The photo is part of The Washington Post’s Pulitzer Prize-winning entry (2000) showing how a Kosovar refugee Agim Shala, 2, is passed through a barbed wire fence into the hands of grandparents at a camp run by United Arab Emirates in Kukes, Albania. The members of the Shala family were reunited here after fleeing the conflict in Kosovo.
Photographer: Carol Guzy Source: washingtonpost.com
Another famous photograph from Robert Capa. This one was taken on June 6, 1944 (D-Day), on the first assault wave on Omaha Beach. Capa took 108 pictures in the first couple of hours of the invasion. However, a staff member at Life made a mistake in the darkroom; he set the dryer too high and melted the emulsion in the negatives. Only eight frames in total were recovered.
This is probably Canada’s most famous picture. The Oka Crisis was a land dispute between the Mohawk nation and the town of Oka, Quebec which began on March 11 1990, and lasted until September 26 1990. It resulted in three deaths, and would be the first of a number of violent conflicts between Indigenous people and the Canadian Government in the late 20th century.
From 1936 to 1939 Robert Capa photographed the horrors the Spanish Civil War. In 1936, he became known across the globe for a photo he took on the Cordoba Front of a Loyalist Militiaman who had just been shot and was in the act of falling to his death. Because of his proximity to the victim and the timing of the capture, there was a long controversy about the authenticity of this photograph. Historians eventually succeeded in identifying the dead soldier as Federico Borrell GarcÃa and proved it authentic. This is the best-known picture of the Spanish civil war.

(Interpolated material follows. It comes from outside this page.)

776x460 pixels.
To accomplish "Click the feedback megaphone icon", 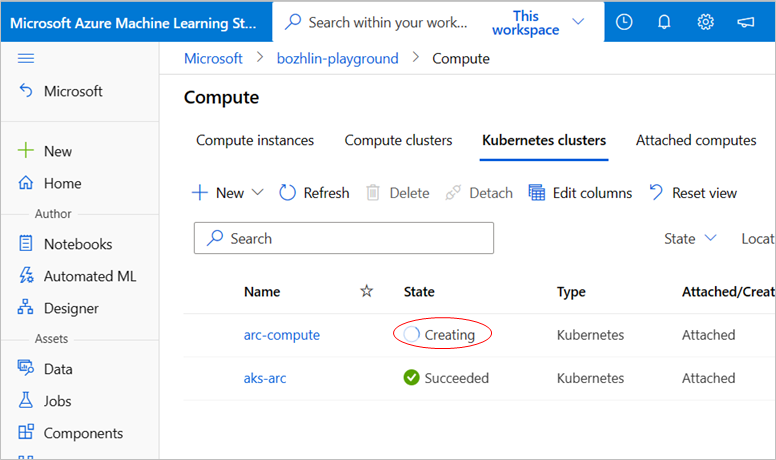I will 745,21.
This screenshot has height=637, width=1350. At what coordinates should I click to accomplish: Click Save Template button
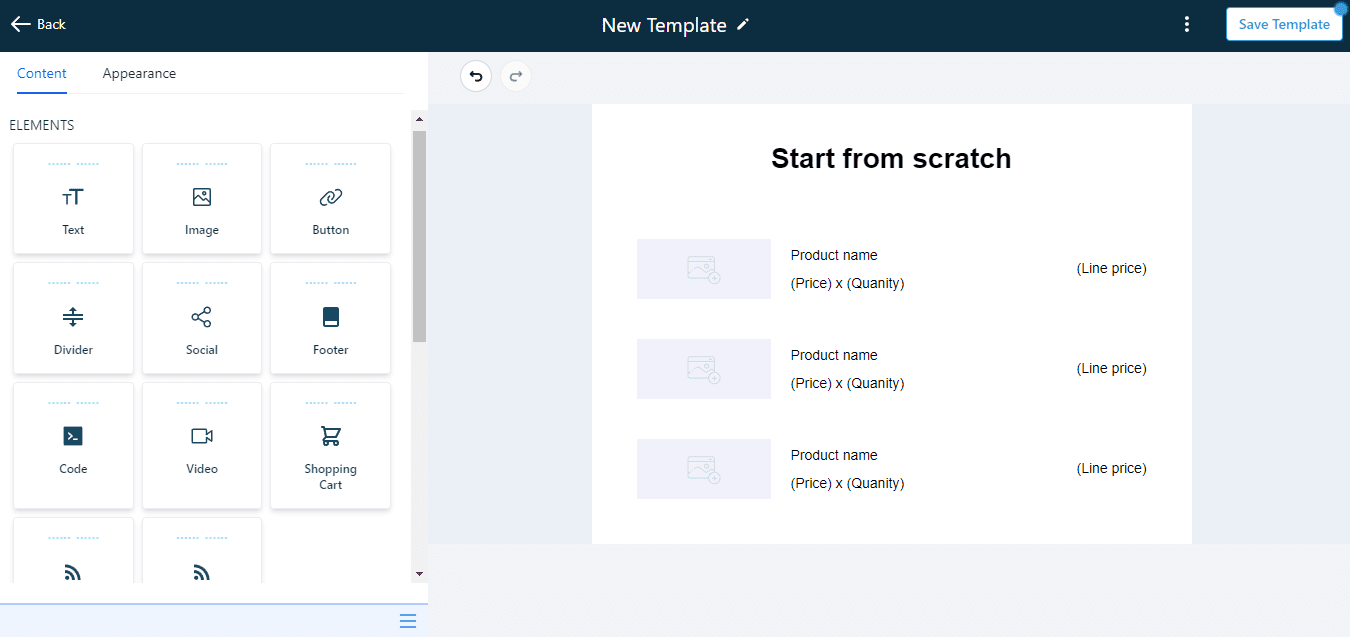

Picture taken in February 2004 on assignment for National Geographic, this photograph shows a unique aerial perspective of The Empty Quarter, the world’s largest sand desert. Photographer George Steinmetz took the picture while piloting his motorized paraglider in a remote part of Oman.
Since it first appeared in National Geographic, it has been included in numerous additional publications and exhibitions.

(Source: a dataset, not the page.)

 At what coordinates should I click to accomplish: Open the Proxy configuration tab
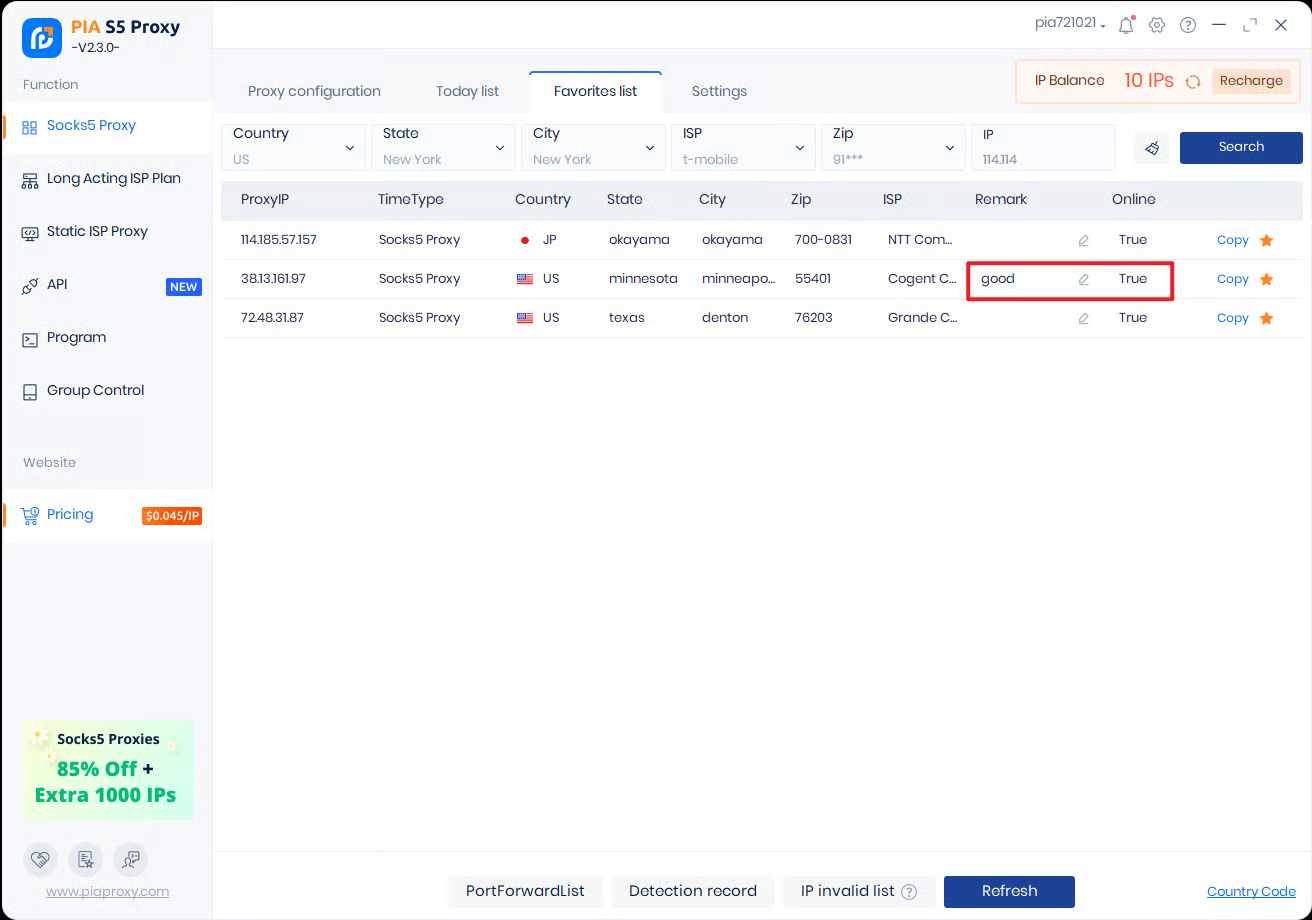coord(314,91)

Photographer: George Steinmetz Source: nationalgeographic.com
East German border guard Conrad Schumann leaps into the French Sector of West Berlin over barbed wire on August 15, 1961.
Born in Leutewitz near Riesa, Schumann served as a soldier in the East German Bereitschaftspolizei. After three months’ training in Dresden, he was posted to a non-commissioned officers’ college in Potsdam, after which he volunteered for service in Berlin.
On 15 August 1961 he found himself, aged 19, guarding the Berlin Wall, then in its third day of construction, at the corner of Ruppinerstraße and Bernauerstraße. At that stage of construction, the Berlin Wall was only a low barbed wire fence. As the people on the Western side shouted Komm rüber! (”come over”), Schumann jumped the barbed wire and was driven away at high speeds by a waiting West Berlin police car. Photographer Peter Leibing captured a photograph of his escape on film and it became a well-known image of the Cold War.
Picture of cover of The Beatles album, Abbey Road, showing John, Ringo, Paul and George crossing the street. The view really is Abbey Road, London, NW8 looking north. The gates of the Abbey Road Studios are behind the white VW Beetle on the left, which, according to some proponents of the “Paul Is Dead” conspiracy theory, was parked there intentionally as a rebus.
Photographer: Ian MacMillan (thanx Marino) Source: beatles.com
This picture was taken only a second before the japanese socialist Party leader Asanuma was assassinated by an right wing student. Photographer Yasushi Nagao said he was only on the right place and on the right time. He received a Pulitzer price for this photo.
An experimental – and controversial – procedure for treating a crippling birth defect in the womb offered Trish and Mike Switzer the only chance that their daughter would walk like other children. But the fetal surgery posed a fatal dilemma: Their baby could die before she was born.
Photographer Max Aguilera saiud about this photo: “During a spina bifida corrective procedure at twenty-one weeks in utero, Samuel thrusts his tiny hand out of the surgical opening of his mother’s uterus. As the doctor lifts his hand, Samuel reacts to the touch and squeezes the doctor’s finger. As if testing for strength, the doctor shakes the tiny fist. Samuel held firm. At that moment, I took this “Fetal Hand Grasp” photo.
As a photojournalist, my job is to tell stories through pictures. The experience of taking this photograph has had a profound effect on me, and I’m proud to share this moment with you”
I’m not really sure about this but from what i remember, after this picture abortions were banned in UK. Please correct me if i’m wrong.
Photographer: Max Aguilera-Hellweg Source: outofrange.net
The photo is the “Pulitzer Prize” winning photo taken in 1994 during the Sudan Famine.
The picture depicts stricken child crawling towards an United Nations food camp, located a kilometer away.
The vulture is waiting for the child to die so that it can eat him. This picture shocked the whole world. No one knows what happened to the child, including the photographer Kevin Carter who
left the place as soon as the photograph was taken.
Three months later he committed suicide due to depression.